ACTION ITEM:
The records below need retyping in full; give them again exactly.

EXTRACTED ENTRIES:
┄┄┄┄┄┄┄┄┄┄┄┄┄┄┄┄┄┄┄┄
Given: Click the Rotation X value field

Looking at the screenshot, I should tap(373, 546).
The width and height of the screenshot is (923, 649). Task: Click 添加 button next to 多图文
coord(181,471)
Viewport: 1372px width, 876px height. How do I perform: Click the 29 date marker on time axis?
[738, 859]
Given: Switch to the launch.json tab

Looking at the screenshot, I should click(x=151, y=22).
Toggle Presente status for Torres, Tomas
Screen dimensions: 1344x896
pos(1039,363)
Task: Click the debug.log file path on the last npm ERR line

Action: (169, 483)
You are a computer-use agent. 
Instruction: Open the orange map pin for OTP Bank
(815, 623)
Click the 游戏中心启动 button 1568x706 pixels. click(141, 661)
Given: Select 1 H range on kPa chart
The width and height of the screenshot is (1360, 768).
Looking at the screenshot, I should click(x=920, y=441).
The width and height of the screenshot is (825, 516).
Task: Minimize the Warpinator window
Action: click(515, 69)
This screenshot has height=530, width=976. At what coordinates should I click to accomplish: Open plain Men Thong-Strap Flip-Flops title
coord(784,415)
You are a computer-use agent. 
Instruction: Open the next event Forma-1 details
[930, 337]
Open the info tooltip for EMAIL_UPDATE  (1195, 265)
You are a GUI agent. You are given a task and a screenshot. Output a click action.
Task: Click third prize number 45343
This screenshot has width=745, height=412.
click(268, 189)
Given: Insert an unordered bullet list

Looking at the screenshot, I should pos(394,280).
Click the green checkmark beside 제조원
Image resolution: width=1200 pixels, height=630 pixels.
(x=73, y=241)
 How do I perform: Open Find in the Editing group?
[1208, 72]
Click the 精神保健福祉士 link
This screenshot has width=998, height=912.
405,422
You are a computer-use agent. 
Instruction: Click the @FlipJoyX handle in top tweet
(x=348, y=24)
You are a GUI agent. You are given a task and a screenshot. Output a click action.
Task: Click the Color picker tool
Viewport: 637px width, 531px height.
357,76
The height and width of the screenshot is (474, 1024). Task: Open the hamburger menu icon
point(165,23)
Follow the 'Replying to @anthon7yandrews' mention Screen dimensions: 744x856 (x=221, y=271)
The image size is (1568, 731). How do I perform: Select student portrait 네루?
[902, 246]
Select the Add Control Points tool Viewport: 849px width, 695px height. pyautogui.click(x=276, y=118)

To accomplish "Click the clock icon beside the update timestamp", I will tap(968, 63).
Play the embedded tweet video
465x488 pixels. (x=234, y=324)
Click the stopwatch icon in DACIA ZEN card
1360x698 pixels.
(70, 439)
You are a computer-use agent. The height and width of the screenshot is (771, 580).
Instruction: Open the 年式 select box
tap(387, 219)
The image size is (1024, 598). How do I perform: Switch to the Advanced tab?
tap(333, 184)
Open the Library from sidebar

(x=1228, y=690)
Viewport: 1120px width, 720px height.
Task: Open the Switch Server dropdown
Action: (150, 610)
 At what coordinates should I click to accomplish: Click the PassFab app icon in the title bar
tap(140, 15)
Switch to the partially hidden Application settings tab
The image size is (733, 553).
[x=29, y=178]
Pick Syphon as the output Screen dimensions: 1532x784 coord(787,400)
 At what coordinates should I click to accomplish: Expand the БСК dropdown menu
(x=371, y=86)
┄┄┄┄┄┄┄┄┄┄┄┄┄┄┄┄┄┄┄┄
TASK ANSWER:
Given: Click the Rotation X value field

Looking at the screenshot, I should tap(373, 546).
The width and height of the screenshot is (923, 649). Task: Click 添加 button next to 多图文
coord(181,471)
Viewport: 1372px width, 876px height. How do I perform: Click the 29 date marker on time axis?
[738, 859]
Given: Switch to the launch.json tab

Looking at the screenshot, I should click(x=151, y=22).
Toggle Presente status for Torres, Tomas
Screen dimensions: 1344x896
pos(1039,363)
Task: Click the debug.log file path on the last npm ERR line

Action: (169, 483)
You are a computer-use agent. 
Instruction: Open the orange map pin for OTP Bank
(815, 623)
Click the 游戏中心启动 button 1568x706 pixels. click(141, 661)
Given: Select 1 H range on kPa chart
The width and height of the screenshot is (1360, 768).
Looking at the screenshot, I should click(x=920, y=441).
The width and height of the screenshot is (825, 516).
Task: Minimize the Warpinator window
Action: click(515, 69)
This screenshot has height=530, width=976. At what coordinates should I click to accomplish: Open plain Men Thong-Strap Flip-Flops title
coord(784,415)
You are a computer-use agent. 
Instruction: Open the next event Forma-1 details
[930, 337]
Open the info tooltip for EMAIL_UPDATE  (1195, 265)
You are a GUI agent. You are given a task and a screenshot. Output a click action.
Task: Click third prize number 45343
This screenshot has width=745, height=412.
click(268, 189)
Given: Insert an unordered bullet list

Looking at the screenshot, I should pos(394,280).
Click the green checkmark beside 제조원
Image resolution: width=1200 pixels, height=630 pixels.
(x=73, y=241)
 How do I perform: Open Find in the Editing group?
[1208, 72]
Click the 精神保健福祉士 link
This screenshot has width=998, height=912.
405,422
You are a computer-use agent. 
Instruction: Click the @FlipJoyX handle in top tweet
(x=348, y=24)
You are a GUI agent. You are given a task and a screenshot. Output a click action.
Task: Click the Color picker tool
Viewport: 637px width, 531px height.
357,76
The height and width of the screenshot is (474, 1024). Task: Open the hamburger menu icon
point(165,23)
Follow the 'Replying to @anthon7yandrews' mention Screen dimensions: 744x856 (x=221, y=271)
The image size is (1568, 731). How do I perform: Select student portrait 네루?
[902, 246]
Select the Add Control Points tool Viewport: 849px width, 695px height. pyautogui.click(x=276, y=118)

To accomplish "Click the clock icon beside the update timestamp", I will tap(968, 63).
Play the embedded tweet video
465x488 pixels. (x=234, y=324)
Click the stopwatch icon in DACIA ZEN card
1360x698 pixels.
(70, 439)
You are a computer-use agent. The height and width of the screenshot is (771, 580).
Instruction: Open the 年式 select box
tap(387, 219)
The image size is (1024, 598). How do I perform: Switch to the Advanced tab?
tap(333, 184)
Open the Library from sidebar

(x=1228, y=690)
Viewport: 1120px width, 720px height.
Task: Open the Switch Server dropdown
Action: (150, 610)
 At what coordinates should I click to accomplish: Click the PassFab app icon in the title bar
tap(140, 15)
Switch to the partially hidden Application settings tab
The image size is (733, 553).
[x=29, y=178]
Pick Syphon as the output Screen dimensions: 1532x784 coord(787,400)
 At what coordinates should I click to accomplish: Expand the БСК dropdown menu
(x=371, y=86)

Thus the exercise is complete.